Batı Anadolu’da işgal Kuvvetlerini ilk kez durdurduğumuz Birinci (6-11 Ocak 1921) ve İkinci İnönü (26-31 Mart 1921) Muharebelerinden sonra Kurtuluş Savaşının iki önemli zaferi:
23 Ağustos 1921’de başlayan, 22 gün 22 gece süren Sakarya Meydan Muharebesi,
26 Ağustos 1922’de başlayan Büyük Taarruz kapsamında 30 Ağustos 1922’de Baş Komutanlık veya Dumlupınar Meydan Muharebesinin ZAFER ile sonuçlandığı gün.
Sakarya Meydan Muharebesini takiben TBMM tarafından 19 Eylül 1021 tarihinde kabul edilen kanun ile Başkumandan Mustafa Kemal Paşa’ya “Gazilik unvanı” ve “mareşallik rütbesi (rütbe-i müşiri)” verildi.
Büyük Taarruzun başladığı Kocatepe ile ilgili bir anımı da kısaca paylaşmak istiyorum: Bu yıl 25 Ağustos Pazar günü Afyon’a gidip gece yarısından sonra, sanki Atamız orada bizi bekliyormuş gibi heyecan içinde Kocatepe’ye çıktık. Gece Kocatepe inanılmaz soğuk oluyor, hatta üzerindeki kazak, mont, kaşkol yada eşarplara rağmen ziyaretçilerin çoğunu üşütüyor.

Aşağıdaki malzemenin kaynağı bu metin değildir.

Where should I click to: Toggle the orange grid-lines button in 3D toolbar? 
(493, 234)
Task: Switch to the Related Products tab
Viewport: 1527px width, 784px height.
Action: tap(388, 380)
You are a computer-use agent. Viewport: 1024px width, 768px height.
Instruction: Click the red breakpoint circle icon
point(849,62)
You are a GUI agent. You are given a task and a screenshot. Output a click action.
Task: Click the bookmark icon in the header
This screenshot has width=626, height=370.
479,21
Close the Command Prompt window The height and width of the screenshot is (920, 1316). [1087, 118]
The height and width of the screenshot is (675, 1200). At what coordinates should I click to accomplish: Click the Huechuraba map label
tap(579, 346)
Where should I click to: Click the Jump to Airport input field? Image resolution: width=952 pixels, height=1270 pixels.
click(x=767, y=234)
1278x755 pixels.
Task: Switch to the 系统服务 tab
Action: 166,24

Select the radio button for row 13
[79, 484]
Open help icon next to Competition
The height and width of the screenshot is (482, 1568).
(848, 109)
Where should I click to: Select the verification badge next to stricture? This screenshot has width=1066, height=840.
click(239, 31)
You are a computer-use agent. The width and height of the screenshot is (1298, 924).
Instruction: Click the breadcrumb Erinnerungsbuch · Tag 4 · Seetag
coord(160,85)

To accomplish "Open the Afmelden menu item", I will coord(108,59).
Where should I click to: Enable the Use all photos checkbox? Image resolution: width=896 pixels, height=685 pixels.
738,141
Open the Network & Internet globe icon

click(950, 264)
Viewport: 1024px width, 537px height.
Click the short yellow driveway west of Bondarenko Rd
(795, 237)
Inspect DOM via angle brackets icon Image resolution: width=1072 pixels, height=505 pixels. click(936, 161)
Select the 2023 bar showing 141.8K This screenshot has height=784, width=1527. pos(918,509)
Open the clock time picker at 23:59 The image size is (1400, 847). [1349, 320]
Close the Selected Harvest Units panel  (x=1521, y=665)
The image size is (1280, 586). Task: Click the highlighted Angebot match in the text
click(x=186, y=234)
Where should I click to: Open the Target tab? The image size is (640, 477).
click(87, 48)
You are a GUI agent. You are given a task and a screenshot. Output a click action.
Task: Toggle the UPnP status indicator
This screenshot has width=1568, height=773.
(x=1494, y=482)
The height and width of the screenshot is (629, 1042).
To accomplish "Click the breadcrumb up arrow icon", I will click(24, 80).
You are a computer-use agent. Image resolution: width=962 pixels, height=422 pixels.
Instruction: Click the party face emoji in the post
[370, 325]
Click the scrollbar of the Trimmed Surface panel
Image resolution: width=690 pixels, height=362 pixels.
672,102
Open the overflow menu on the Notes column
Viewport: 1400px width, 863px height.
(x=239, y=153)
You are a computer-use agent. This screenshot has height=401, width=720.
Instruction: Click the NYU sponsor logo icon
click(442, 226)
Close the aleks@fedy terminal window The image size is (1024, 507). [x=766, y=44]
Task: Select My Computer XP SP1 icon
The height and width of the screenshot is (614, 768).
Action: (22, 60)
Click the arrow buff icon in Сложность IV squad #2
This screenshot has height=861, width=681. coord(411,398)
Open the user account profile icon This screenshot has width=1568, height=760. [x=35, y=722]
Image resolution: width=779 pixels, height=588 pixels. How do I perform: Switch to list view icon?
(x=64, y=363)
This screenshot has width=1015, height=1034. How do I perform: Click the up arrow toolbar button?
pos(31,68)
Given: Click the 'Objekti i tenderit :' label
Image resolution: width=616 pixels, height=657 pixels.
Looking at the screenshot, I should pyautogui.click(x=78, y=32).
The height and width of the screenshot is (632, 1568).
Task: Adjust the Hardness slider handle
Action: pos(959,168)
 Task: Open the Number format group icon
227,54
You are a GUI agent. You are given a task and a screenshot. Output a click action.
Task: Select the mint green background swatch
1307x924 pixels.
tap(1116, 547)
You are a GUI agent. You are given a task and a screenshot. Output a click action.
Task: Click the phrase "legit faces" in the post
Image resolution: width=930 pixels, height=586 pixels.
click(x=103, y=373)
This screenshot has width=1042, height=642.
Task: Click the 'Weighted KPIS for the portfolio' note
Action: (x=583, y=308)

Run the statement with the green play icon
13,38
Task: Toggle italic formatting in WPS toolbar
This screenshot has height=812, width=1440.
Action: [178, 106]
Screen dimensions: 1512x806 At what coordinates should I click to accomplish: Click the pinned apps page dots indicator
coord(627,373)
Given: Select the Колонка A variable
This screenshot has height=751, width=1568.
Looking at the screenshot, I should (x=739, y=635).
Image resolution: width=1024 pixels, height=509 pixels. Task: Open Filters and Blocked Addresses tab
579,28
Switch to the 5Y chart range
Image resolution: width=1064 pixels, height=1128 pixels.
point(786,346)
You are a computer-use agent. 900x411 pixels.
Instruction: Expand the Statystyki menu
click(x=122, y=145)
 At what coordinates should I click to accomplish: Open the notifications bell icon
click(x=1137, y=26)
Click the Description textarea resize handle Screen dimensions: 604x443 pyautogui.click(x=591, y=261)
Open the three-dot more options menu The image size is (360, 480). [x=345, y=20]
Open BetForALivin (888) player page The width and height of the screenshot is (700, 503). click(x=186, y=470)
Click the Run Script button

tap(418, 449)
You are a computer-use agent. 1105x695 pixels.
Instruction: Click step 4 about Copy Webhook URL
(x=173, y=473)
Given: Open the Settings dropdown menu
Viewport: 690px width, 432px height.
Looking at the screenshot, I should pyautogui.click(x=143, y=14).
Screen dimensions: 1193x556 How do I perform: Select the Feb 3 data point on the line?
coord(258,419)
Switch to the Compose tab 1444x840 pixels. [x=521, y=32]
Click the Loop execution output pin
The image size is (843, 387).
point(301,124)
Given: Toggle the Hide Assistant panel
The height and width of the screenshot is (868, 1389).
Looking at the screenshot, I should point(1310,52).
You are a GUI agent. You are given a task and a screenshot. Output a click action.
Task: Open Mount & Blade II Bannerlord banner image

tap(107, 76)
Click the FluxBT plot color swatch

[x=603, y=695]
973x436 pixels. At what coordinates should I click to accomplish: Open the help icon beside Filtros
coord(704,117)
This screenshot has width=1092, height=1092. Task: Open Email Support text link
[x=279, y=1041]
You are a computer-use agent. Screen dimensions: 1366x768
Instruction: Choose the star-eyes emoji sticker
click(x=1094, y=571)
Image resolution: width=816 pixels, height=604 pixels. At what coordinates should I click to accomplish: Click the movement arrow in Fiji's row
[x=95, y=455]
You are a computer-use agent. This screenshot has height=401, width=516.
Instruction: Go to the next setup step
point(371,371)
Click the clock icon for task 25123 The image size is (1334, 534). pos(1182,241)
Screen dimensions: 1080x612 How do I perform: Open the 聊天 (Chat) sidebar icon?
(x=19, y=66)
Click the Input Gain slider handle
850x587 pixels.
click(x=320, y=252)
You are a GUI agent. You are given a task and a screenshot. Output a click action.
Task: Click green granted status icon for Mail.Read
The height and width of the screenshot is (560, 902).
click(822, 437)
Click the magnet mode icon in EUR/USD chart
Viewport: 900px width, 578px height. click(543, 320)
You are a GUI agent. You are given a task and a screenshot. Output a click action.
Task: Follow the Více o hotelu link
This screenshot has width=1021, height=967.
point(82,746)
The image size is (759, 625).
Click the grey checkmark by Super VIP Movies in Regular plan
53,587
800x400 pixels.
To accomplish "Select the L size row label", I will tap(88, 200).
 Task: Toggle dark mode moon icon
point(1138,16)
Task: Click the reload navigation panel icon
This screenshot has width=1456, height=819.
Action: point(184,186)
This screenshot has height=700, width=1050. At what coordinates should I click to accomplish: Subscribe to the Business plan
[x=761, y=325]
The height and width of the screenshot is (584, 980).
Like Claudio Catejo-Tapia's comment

Ama Gazi Mustafa Kemal Atatürk’ün kumanda ettiği tepeden Afyon ovasına bakarken, Atatürk’ün ve kurmaylarının savaşı nasıl ve hangi şartlarda yönettiğini, orada yaşanan savaşı yüreğinizde ve tüm benliğinizde hissediyorsunuz.
Saat 4:30’da Vali, garnizon komutanı ve erkân tepeye geliyor, 26 Ağustos 1922’de taarruzun şafaktan önce baskın şeklinde top atışlarıyla başladığı saat 5:00’te de temsili top atışları ile tören tamamlanıyor. Bu heyecanı her yurttaşın tatması gerektiğine inanıyorum.
Sakarya Meydan Muharebesinden bir yıl sonra 26 Ağustos 1922 tarihinde başlayan Büyük Taarruzun ilk aşamasında, beş gün dört gece süren Başkumandanlık veya Dumlupınar Meydan Muharebesi sonucunda kesin zafere ulaşılmış olan 30 Ağustos 1922 tarihinin 102. Yıldönümünün görkemli bir şekilde kutlanacağı ümidiyle gururluyuz.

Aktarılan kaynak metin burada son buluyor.